Out in public: Now, if you remember kindergarten, H is like, pretty far down the alphabet. 

We asked the spokesperson whether this latest round had gotten Anduril any closer to that long-rumored IPO—or had changed the company’s thinking on the whole public markets thing.

They told Tectonic that the goal remains to IPO—but that a listing is not imminent. 

  • The business as a whole needs to be profitable (or close to it) first—currently, some business lines are, but not the whole shebang.
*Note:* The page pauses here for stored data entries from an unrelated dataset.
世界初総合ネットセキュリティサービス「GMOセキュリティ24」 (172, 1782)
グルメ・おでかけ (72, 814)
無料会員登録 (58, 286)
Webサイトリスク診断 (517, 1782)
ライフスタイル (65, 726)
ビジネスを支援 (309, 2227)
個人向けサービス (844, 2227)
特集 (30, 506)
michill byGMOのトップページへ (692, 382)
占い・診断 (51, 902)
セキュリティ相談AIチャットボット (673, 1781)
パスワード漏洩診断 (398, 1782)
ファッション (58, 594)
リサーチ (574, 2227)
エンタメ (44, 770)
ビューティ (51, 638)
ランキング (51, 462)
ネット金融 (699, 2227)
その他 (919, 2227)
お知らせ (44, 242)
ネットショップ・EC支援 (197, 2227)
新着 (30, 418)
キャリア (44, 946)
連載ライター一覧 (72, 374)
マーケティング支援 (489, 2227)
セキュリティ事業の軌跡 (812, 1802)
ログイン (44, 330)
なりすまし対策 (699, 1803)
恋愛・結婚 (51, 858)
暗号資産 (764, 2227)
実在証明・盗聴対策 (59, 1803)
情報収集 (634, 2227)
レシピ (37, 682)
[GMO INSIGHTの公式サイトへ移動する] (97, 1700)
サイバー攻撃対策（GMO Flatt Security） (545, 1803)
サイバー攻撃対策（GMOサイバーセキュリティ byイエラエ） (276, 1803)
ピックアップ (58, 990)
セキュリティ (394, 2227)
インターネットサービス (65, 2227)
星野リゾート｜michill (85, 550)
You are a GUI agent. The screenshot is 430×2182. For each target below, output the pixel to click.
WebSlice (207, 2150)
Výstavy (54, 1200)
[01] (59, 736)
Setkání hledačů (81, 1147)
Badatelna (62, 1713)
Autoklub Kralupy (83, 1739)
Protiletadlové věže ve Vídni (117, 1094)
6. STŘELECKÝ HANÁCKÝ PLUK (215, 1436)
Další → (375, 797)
FWIW: Anduril’s revenue hit $2.2B in 2025, according to a letter to investors by Schimpf.
  • It’s also about timing, and whether the IPO market is favorable, they added.
  • Right now, the spokesperson said, there are a lot of venture dollars available to Anduril (this round, like all of their rounds, was oversubscribed), so that’s how they’re choosing to fund their expansion.

“Withstanding techno-military competition will require rapid means to reconstitute combat power in short periods of time,” Schimpf wrote in that investor letter back in January. “As we look to the coming year, we remain focused on delivering the arsenal that keeps the United States and its allies out of the fight by preparing for it.”

This article has been updated to reflect that Anduril has raised over $11B across eight rounds.